What to work on:
**A.** For each statement, decide whether it agrees with the article on the Belarus church crackdown. Answer yes or no, and quote the words from the article that decide it. (i) Moskalenko names finding space to meet on Sundays as the foremost problem. (ii) Moskalenko says Belarus is freer than Russia. (iii) Belarus has 70,000 Protestants.
**B.** Summarize the article on the Belarus church crackdown in two sentences.

Excerpt:
+++
A government crackdown is using secret police and propaganda against believers
The pastor of one of the largest churches in Belarus reports that the government has recently launched a campaign of harassment and intimidation aimed at curtailing the work of Pentecostal and charismatic churches in the former Soviet republic.
From the capital of Minsk, pastor Vasily Moskalenko offered an unfavorable comparison of religious freedom in Belarus with situations in other former communist-bloc countries. Belarus, located between Poland and Russia, has secret police still known as the KGB.
“I think the situation is the worst in Belarus,” said Moskalenko, 40, of former European Soviet lands. “It is freer in Russia, freer in Ukraine and in the Baltic countries.”
Moskalenko, pastor of Minsk’s Grace of Christ Church, also said that finding space to meet on Sundays is the foremost problem.
“In Russia, you can rent a movie theater. But in Belarus, all the churches were driven out from all the meeting places about four months ago,” Moskalenko said.
Moskalenko attributed the crackdown on the country’s 70,000 Protestants to pressure from Belarus’ dominant faith, the Moscow-based Russian Orthodox Church. Throughout the former USSR, local Orthodox prelates frequently complain about the rapid growth of what they term “untraditional” faiths that include Pentecostals.
Pentecostal and charismatic believers are also frequently tagged as being members of “totalitarian sects,” Moskalenko said, explaining that practices such as speaking in tongues and faith healing are sometimes misunderstood.
+++
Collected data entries
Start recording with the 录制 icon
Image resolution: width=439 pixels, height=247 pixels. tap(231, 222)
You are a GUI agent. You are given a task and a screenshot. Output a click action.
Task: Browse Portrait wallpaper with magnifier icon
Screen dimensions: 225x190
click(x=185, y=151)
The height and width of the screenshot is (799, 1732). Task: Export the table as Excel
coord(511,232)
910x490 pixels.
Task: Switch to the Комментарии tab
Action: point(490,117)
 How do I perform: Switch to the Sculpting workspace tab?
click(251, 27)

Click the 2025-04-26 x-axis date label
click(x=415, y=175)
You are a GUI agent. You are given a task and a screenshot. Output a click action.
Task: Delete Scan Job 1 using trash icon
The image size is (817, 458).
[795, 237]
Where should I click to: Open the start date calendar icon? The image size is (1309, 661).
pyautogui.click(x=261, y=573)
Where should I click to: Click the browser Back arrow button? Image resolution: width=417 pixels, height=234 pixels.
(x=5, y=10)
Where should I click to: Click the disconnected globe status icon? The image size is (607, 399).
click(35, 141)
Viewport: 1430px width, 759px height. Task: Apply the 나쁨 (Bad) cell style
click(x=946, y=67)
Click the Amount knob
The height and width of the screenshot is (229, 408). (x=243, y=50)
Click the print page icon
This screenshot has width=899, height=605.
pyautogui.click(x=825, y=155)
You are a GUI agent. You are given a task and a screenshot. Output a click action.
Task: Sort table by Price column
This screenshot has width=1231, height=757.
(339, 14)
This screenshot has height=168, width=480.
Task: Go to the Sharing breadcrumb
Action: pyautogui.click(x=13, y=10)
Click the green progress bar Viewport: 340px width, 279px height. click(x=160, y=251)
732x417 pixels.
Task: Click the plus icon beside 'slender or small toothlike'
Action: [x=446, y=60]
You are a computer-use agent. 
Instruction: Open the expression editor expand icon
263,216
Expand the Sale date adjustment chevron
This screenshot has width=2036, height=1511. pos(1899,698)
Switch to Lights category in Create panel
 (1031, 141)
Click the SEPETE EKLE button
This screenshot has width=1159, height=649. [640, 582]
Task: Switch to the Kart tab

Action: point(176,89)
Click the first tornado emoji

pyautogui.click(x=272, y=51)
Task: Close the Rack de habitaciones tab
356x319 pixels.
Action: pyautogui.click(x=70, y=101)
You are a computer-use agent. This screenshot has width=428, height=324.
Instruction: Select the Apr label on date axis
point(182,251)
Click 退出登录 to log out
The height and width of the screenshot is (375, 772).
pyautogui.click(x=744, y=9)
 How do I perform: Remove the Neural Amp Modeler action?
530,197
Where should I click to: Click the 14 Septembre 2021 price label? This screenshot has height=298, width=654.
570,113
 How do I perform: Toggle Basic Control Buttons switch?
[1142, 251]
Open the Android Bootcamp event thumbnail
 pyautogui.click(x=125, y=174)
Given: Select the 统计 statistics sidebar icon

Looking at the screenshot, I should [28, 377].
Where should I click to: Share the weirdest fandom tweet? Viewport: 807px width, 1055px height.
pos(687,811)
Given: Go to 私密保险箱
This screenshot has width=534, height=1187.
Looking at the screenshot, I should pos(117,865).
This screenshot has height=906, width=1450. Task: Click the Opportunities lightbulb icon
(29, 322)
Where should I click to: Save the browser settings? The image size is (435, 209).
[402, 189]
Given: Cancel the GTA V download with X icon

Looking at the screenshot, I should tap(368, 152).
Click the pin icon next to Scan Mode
+++
Responses to the exercise:
**A.**
(i) Yes: "finding space to meet on Sundays is the foremost problem."
(ii) No: "It is freer in Russia, freer in Ukraine and in the Baltic countries."
(iii) Yes: "the country’s 70,000 Protestants"

**B.** Vasily Moskalenko, a pastor in Minsk, reports that the Belarus government has launched a campaign of harassment and intimidation against Pentecostal and charismatic churches, and he judges religious freedom there worse than in Russia, Ukraine and the Baltic countries. He says all the churches were driven out of their meeting places about four months ago, and he blames the crackdown on pressure from the Russian Orthodox Church.